**Exercise requirements**
Give again, unaltered, the lines of the listing below that run from the line having "Task: Open more" through the line having "Open the 옥스퍼드".

————————

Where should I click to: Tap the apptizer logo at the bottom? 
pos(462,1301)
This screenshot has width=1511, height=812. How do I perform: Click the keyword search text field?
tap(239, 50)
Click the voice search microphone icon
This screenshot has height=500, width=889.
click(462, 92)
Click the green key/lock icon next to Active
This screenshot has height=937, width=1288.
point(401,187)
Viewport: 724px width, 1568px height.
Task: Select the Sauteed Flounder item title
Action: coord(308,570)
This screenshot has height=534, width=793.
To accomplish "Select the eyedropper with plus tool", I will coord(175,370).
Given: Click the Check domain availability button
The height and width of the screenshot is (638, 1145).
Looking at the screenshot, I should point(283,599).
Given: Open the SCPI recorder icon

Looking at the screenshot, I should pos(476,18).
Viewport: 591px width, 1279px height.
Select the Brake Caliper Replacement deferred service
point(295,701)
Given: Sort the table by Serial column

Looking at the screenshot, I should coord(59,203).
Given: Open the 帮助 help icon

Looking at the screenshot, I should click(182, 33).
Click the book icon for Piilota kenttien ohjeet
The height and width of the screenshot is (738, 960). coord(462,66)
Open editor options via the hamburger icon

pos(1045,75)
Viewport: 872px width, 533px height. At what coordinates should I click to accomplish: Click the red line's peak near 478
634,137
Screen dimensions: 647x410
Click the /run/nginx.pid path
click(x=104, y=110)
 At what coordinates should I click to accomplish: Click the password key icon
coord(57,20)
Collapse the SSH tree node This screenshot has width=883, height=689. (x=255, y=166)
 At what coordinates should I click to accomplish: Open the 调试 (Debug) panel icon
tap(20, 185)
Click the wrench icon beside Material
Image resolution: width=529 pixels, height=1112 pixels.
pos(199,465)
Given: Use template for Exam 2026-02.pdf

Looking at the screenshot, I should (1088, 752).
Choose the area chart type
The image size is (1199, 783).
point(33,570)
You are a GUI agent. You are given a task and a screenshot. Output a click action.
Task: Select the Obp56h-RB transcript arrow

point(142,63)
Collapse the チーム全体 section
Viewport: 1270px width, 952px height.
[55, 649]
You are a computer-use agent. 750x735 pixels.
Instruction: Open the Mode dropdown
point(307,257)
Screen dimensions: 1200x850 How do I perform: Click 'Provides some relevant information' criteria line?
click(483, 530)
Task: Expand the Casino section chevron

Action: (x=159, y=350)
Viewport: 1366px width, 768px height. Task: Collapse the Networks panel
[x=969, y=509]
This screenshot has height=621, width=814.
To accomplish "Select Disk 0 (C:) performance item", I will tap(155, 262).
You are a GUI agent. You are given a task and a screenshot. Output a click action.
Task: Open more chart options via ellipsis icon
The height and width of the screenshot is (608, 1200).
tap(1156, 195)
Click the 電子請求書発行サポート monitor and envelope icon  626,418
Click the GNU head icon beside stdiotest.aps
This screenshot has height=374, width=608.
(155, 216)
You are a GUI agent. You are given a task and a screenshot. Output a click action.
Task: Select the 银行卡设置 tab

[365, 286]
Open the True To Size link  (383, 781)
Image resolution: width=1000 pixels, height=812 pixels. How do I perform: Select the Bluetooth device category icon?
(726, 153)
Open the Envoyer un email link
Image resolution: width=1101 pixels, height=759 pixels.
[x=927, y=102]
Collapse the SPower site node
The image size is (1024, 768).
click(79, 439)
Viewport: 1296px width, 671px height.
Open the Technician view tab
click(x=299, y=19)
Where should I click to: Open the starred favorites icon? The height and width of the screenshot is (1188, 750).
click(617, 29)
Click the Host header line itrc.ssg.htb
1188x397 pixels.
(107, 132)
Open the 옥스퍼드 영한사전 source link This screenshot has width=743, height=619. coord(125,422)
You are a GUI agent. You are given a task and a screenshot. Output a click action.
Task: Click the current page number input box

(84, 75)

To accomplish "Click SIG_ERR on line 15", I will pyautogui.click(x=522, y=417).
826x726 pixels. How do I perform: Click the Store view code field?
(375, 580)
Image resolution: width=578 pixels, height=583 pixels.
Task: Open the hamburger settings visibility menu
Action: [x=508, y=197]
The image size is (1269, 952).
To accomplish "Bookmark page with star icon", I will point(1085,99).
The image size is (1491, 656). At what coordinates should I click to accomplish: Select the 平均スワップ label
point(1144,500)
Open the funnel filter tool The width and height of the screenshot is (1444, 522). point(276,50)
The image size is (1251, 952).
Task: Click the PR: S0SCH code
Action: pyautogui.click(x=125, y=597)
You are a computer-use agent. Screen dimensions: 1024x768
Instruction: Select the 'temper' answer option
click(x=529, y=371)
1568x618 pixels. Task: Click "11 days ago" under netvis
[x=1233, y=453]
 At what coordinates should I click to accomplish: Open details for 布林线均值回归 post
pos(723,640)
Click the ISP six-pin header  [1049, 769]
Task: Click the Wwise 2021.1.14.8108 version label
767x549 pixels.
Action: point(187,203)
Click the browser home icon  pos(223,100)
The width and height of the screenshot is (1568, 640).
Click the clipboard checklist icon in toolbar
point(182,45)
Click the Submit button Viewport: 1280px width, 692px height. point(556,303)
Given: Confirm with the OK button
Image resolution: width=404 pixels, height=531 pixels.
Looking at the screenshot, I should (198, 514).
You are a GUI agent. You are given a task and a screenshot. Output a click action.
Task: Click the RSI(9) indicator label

————————

**Expected output**
Task: Open more chart options via ellipsis icon
The height and width of the screenshot is (608, 1200).
tap(1156, 195)
Click the 電子請求書発行サポート monitor and envelope icon  626,418
Click the GNU head icon beside stdiotest.aps
This screenshot has height=374, width=608.
(155, 216)
You are a GUI agent. You are given a task and a screenshot. Output a click action.
Task: Select the 银行卡设置 tab

[365, 286]
Open the True To Size link  (383, 781)
Image resolution: width=1000 pixels, height=812 pixels. How do I perform: Select the Bluetooth device category icon?
(726, 153)
Open the Envoyer un email link
Image resolution: width=1101 pixels, height=759 pixels.
[x=927, y=102]
Collapse the SPower site node
The image size is (1024, 768).
click(79, 439)
Viewport: 1296px width, 671px height.
Open the Technician view tab
click(x=299, y=19)
Where should I click to: Open the starred favorites icon? The height and width of the screenshot is (1188, 750).
click(617, 29)
Click the Host header line itrc.ssg.htb
1188x397 pixels.
(107, 132)
Open the 옥스퍼드 영한사전 source link This screenshot has width=743, height=619. coord(125,422)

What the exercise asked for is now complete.